The flame of a small candle flickered in one of the windows up ahead and a watchful father waved a tired arm to Mahmoud from inside his home. He waved back and smiled although the small faint hum of busy people up ahead meant that neither the doctors nor the firefighters were getting any sleep.


He soon found that he had to stop and abandon his patrol entirely as a small group of children of all sizes issued from a half broken building and began making their way purposefully up the nearest hill with broken boards of wood and cardboard boxes. He watched, lamp held in front of him, as they marched up to the top and then proceeded to slip and slide down the snowy hill as if nothing was wrong with the world.
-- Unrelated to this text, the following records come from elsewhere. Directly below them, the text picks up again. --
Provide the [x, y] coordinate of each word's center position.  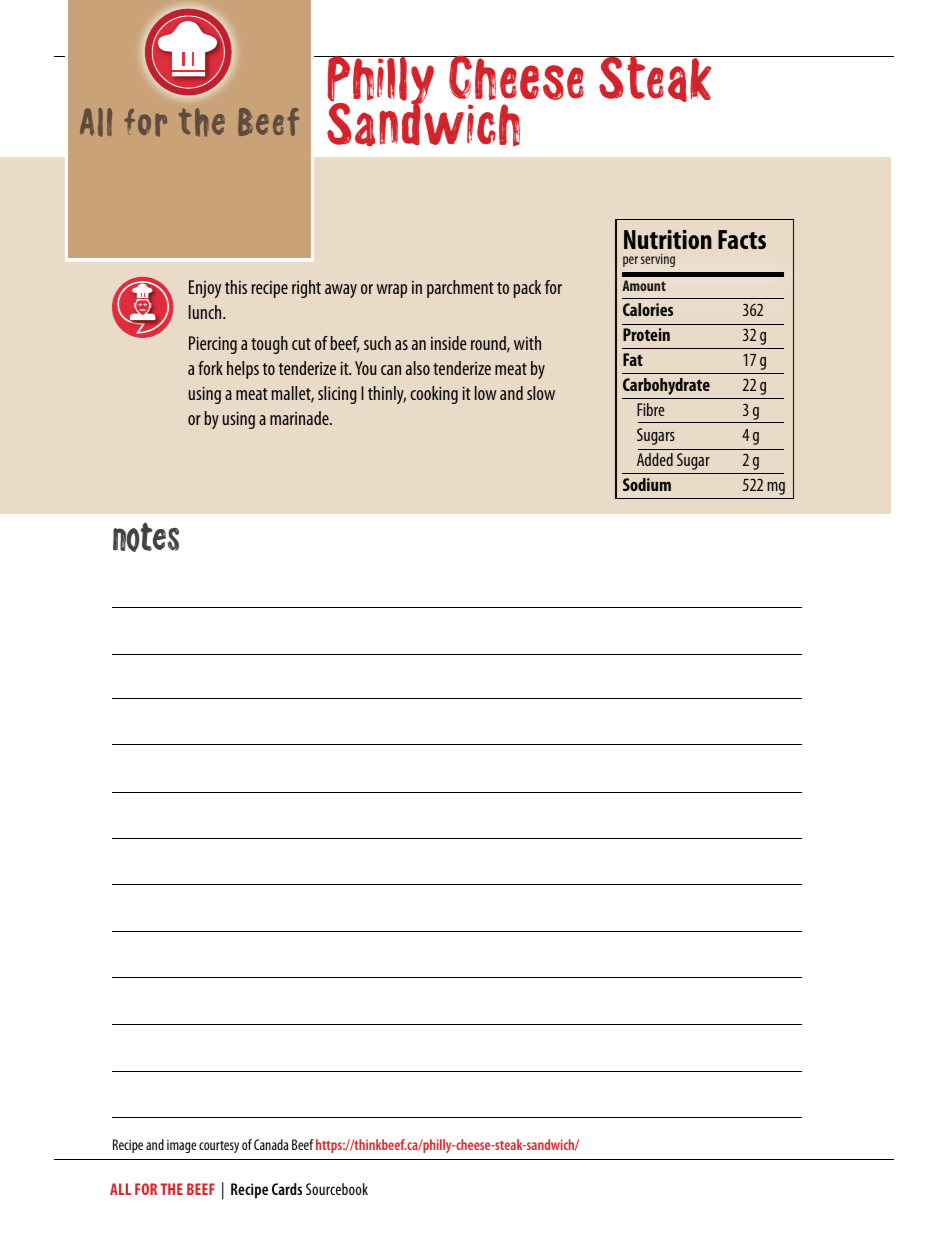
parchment [460, 289]
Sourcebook [337, 1189]
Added [655, 459]
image [181, 1146]
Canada [271, 1144]
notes [146, 537]
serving [658, 260]
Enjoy [205, 289]
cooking [434, 395]
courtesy [219, 1147]
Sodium [647, 484]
They were thin and haggard and their eyes held a tinge of pain that shouldn’t be there, but they were children. And children played. He waited, watching the area around him a little edgily, waiting for someone to show up and hustle them back in, but although many heads were stuck out of windows and many voices bellowed at them to get inside if they knew what was good for them, no one came outside to get them. They were, Mahmoud realized, orphans. Orphans that had no orphanage, and no one to care for them but each other.


He turned his gaze back towards them and let his eyes taste the beauty of laughing, giggling children and of snowmen and snow angels and flying balls of snow. He turned his gaze back towards the house from which they had come and imagined a large, sturdy brick home with a steaming chimney and large glass windows. The windows would be covered with frost and icicles and small fat fingers would trace shapes from the warmth inside.


He could almost smell the sweet cookies that would be baked inside and the soft, warm cushions they would have to sleep on. He even saw the loving eyes of a chubby middle aged woman that would listen to their silly stories and tell them about fairies and adventurous heroes.


Suddenly, something pulled on Mahmoud’s right sleeve, disrupting his picture and it hung before him, half-drawn, before fading into the cold night. “Excuse me,” a tiny voice said from below and he turned his attention to the small bundle, “I think there’s a fire over there, Mr. Firefighter, do you think we could put it out if we throw snowballs at it?”


Mahmoud blinked several times and stared at the small pointing finger, “I can throw really, really far, want to see?”


He turned his attention to the direction at which the little girl was pointing and sure enough, over the horizon from the east, there was an orange flame as if from a huge blazing fire.


Suddenly a small snowball zipped by his head and flew for a few meters before falling to the floor.


“See, see, I almost reached it.”


The child bent over to make another snowball, no doubt for a new attempt, but Mahmoud’s mind had just registered something very important. There was no smoke above the fire.


“There’s no need to throw any snow at this fire!” he yelled before running up the hill. Then, placing his lamp on the ground in the center of the hilltop he pulled off his cloak and draped it over one shoulder. And there on the hilltop, Mahmoud broke into an old half-remembered dance from his memories and welcomed the sunrise.